Entries from a dataset:
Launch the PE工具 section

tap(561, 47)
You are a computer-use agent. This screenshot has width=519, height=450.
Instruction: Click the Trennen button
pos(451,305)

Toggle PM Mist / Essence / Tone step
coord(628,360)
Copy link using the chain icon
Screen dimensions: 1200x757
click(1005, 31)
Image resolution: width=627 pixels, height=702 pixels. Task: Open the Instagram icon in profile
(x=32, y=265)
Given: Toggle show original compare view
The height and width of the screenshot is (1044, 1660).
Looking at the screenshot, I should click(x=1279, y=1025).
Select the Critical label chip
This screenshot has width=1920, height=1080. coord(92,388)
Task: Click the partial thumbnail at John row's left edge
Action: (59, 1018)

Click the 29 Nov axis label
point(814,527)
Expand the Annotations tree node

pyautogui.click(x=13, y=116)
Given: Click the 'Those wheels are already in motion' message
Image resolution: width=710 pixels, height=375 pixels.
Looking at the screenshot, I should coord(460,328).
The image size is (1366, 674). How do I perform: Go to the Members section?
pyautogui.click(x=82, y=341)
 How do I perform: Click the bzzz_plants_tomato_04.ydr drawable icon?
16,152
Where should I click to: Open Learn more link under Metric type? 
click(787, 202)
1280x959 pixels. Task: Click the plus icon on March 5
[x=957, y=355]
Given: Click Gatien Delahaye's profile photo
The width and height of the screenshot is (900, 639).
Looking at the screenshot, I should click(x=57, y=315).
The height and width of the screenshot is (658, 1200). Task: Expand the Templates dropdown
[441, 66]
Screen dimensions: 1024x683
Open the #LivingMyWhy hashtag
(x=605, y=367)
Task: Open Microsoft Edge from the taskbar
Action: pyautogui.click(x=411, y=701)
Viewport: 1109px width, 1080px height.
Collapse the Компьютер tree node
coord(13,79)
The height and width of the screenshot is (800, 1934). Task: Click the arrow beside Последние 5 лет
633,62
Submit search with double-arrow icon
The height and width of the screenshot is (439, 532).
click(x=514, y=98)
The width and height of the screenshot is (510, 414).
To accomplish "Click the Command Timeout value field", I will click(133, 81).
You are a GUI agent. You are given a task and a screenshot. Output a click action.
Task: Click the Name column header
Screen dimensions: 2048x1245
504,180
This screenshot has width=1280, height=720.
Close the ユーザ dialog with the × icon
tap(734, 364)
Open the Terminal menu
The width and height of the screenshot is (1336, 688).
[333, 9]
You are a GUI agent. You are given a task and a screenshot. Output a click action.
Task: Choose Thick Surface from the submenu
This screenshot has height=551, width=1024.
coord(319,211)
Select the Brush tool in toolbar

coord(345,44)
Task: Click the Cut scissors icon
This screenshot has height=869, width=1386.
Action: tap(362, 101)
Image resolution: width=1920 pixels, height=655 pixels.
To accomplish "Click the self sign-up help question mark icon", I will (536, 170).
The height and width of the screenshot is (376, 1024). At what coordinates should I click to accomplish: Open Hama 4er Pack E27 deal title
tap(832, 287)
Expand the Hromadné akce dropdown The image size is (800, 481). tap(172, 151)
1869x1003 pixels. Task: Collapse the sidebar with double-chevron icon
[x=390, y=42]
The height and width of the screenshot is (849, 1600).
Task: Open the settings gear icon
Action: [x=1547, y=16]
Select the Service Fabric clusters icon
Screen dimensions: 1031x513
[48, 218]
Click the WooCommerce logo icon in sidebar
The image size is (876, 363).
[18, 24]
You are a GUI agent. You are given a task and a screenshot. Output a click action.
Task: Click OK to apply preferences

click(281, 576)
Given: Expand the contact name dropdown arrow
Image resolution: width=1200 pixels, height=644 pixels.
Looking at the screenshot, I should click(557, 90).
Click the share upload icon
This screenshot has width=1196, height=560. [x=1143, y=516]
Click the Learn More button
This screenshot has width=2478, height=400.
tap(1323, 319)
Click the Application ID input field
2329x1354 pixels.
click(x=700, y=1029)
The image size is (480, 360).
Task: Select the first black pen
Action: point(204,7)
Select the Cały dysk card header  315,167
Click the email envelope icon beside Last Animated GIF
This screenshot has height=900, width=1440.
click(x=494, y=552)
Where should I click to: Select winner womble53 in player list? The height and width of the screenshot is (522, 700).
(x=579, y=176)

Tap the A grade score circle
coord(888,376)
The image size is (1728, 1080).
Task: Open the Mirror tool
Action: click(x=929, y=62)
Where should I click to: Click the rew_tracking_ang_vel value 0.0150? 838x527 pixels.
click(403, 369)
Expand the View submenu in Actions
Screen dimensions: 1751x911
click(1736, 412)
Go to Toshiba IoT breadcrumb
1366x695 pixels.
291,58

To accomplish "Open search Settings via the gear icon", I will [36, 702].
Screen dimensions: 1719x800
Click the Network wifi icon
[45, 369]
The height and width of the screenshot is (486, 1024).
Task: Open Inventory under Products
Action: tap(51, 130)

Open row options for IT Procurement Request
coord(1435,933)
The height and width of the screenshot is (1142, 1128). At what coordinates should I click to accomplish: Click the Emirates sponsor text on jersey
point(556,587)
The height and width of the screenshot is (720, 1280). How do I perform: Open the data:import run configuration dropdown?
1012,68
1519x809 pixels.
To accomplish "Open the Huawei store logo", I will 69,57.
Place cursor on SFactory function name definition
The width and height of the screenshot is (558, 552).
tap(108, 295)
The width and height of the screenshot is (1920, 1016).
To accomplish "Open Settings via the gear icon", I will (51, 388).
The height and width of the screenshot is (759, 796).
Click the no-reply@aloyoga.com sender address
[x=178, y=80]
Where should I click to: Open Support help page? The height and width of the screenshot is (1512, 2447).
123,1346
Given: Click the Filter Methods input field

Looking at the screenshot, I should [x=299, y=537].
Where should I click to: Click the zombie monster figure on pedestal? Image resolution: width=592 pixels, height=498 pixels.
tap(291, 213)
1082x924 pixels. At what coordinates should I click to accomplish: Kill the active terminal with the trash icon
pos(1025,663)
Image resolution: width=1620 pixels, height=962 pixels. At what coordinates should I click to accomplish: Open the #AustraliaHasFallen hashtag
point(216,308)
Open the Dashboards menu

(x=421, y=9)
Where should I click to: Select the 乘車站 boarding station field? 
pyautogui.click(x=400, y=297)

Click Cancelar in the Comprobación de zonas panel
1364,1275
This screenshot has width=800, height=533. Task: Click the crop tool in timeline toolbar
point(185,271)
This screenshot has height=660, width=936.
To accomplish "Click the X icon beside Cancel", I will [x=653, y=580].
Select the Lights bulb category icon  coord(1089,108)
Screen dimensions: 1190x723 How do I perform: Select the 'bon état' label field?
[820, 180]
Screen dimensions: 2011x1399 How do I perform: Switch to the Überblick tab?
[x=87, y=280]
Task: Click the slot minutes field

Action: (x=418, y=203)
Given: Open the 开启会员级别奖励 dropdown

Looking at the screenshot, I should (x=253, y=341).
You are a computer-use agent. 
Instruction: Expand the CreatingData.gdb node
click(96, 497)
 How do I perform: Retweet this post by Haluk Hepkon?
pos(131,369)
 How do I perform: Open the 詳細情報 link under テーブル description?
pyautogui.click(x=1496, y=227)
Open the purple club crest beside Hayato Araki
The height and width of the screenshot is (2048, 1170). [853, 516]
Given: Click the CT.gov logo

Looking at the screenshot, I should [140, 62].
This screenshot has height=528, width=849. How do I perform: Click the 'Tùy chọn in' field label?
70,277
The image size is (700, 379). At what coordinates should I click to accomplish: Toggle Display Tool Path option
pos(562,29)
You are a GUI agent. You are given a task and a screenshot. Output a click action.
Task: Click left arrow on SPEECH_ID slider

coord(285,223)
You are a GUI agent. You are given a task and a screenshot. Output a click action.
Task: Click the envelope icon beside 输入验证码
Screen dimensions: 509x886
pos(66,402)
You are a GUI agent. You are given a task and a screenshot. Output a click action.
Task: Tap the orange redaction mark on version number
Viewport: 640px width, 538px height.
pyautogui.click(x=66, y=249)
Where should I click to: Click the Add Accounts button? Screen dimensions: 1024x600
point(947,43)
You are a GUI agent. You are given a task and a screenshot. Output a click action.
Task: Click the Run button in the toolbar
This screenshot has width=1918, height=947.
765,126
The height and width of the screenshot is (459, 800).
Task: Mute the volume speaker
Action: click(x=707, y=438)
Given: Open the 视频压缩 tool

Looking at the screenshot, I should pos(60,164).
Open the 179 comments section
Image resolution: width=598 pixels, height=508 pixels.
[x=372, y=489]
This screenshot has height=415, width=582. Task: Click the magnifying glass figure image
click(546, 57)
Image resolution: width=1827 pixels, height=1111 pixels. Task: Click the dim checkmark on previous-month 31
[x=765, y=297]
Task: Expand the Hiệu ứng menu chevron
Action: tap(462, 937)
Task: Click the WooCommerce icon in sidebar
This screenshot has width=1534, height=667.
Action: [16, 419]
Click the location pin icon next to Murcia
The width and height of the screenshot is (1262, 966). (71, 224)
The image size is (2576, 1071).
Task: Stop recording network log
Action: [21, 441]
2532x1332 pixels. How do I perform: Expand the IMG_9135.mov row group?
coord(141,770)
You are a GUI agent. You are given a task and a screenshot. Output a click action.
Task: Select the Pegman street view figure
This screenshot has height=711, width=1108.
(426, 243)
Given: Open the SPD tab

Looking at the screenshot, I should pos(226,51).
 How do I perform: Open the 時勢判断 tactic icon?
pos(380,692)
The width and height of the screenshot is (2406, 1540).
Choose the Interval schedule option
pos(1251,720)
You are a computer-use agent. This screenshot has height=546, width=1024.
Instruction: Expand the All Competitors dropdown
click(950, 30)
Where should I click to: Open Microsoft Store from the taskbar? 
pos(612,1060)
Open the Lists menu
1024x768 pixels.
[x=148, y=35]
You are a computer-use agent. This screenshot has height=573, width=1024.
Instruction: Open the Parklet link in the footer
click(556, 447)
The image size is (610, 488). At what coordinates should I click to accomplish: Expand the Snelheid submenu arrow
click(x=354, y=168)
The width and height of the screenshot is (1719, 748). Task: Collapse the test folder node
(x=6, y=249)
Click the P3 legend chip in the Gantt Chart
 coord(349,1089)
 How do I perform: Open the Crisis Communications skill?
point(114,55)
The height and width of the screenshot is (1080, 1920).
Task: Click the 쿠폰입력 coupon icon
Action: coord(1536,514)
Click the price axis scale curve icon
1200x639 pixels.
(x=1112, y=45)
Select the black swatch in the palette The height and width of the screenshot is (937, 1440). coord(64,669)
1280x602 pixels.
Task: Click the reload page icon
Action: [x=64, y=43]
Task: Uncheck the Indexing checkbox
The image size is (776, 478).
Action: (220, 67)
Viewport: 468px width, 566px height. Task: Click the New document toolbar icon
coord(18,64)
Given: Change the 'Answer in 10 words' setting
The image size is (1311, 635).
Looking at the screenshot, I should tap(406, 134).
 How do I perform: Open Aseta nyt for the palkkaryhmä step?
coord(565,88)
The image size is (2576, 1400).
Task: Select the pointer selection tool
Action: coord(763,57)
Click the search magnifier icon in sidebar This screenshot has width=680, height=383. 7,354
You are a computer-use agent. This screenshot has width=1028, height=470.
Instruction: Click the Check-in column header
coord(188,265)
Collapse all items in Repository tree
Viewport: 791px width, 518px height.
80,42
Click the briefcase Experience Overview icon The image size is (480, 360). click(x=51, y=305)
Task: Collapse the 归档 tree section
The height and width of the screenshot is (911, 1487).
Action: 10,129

● Goal:
Can you repeat the entries above, everything from the line containing "Select the black" down to the line containing "coord(18,64)", with both of those lines included?

● Exercise result:
Select the black swatch in the palette The height and width of the screenshot is (937, 1440). coord(64,669)
1280x602 pixels.
Task: Click the reload page icon
Action: [x=64, y=43]
Task: Uncheck the Indexing checkbox
The image size is (776, 478).
Action: (220, 67)
Viewport: 468px width, 566px height. Task: Click the New document toolbar icon
coord(18,64)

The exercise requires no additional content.